/DeepSearch

An AI-powered research assistant that performs comprehensive web searches across multiple search engines and analyzes results using LLMs.

Primary LanguageJavaMIT LicenseMIT

DeepSearch Experimental

An AI-powered research assistant that performs comprehensive web searches across multiple search engines and analyzes results using LLMs.

Features

  • Multi-engine search across Google, Bing, and Yahoo
  • Intelligent query generation using OpenAI's GPT models
  • Content summarization with local Ollama models
  • In-depth analysis using Google's Gemini AI
  • Concurrent web scraping with retry mechanisms
  • Structured output in Markdown format

How It Works?

  • Generates nine sub-queries using OpenAI's ChatGPT.
  • Distributes them across search engines: three queries are searched on Google, three on Bing, and three on Yahoo.
  • Aggregates all retrieved content and processes it with Google Gemini to generate a comprehensive research report.

Example on the following query : How to use search and AST to improve RAG for large codebases?

Missing Features

  • Support YouTube transcripts
  • Support online PDF documents
  • Support scraping of Reddit pages

Prerequisites

  • Java 17+
  • Chrome WebDriver
  • Ollama (for local summarization, optional)
  • API keys:
    • OpenAI
    • Google (Gemini)

Environment Variables

Create a .env file with:

OPENAI_API_KEY=XXXXXXXXXXXXXXXXXXXXXXXXXXXXXXXXXXXXXXXX
OPENAI_MODEL_NAME=gpt-3.5-turbo
GOOGLE_API_KEY=XXXXXXXXXXXXXXXXXXXXXXXXXXXXXXXXXXXXXXXX
GEMINI_MODEL_NAME=gemini-2.0-pro-exp-02-05
OUTPUT_DIRECTORY=search_results

GENERATE_NEW_QUERIES=false
GENERATE_SUMMARIES=false

Installation

  1. Clone the repository
  2. Install dependencies with Maven
  3. Install Ollama and the llama3.1 model (optional)
  4. Set up environment variables

Usage

Run the main class:

java com.devoxx.agentic.Main

Enter your research query when prompted.
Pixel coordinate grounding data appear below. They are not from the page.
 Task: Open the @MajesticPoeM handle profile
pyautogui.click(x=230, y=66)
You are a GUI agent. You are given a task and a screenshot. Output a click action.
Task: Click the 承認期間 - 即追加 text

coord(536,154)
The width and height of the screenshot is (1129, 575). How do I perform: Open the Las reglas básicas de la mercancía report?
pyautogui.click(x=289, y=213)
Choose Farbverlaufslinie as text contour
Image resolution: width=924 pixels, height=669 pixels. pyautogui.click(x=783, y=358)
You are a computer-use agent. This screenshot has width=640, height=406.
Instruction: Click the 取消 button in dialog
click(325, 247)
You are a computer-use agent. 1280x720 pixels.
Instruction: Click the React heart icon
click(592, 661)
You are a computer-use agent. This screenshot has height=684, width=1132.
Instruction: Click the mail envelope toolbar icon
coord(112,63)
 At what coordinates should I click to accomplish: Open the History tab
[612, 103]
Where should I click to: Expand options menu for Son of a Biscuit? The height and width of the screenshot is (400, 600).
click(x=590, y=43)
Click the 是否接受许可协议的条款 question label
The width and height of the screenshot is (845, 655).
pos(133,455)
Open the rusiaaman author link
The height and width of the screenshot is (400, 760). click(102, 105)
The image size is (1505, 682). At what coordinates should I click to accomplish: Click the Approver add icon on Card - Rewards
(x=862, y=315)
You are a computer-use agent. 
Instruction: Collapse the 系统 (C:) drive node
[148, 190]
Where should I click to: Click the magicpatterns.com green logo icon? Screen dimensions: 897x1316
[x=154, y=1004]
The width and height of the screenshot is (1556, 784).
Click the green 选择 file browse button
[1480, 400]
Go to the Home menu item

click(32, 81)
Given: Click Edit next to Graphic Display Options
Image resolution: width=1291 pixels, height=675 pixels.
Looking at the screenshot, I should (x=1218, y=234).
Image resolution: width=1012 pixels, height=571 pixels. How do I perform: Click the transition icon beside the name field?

The program will:

  1. Generate optimized sub-queries
  2. Search across multiple engines
  3. Scrape and analyze content
  4. Generate summaries (if enabled)
  5. Create a comprehensive report

Results are saved in Markdown format in the specified output directory.

Architecture

  • llm/ - LLM client implementations (OpenAI, Gemini, Ollama)
  • web/ - Web scraping and search functionality
  • search/ - Search engine specific implementations
  • model/ - Data models and content storage
  • util/ - Utility classes for retry logic and result writing

Contributing

Contributions welcome! Please read our contributing guidelines and submit pull requests.

License

This project is licensed under the MIT License.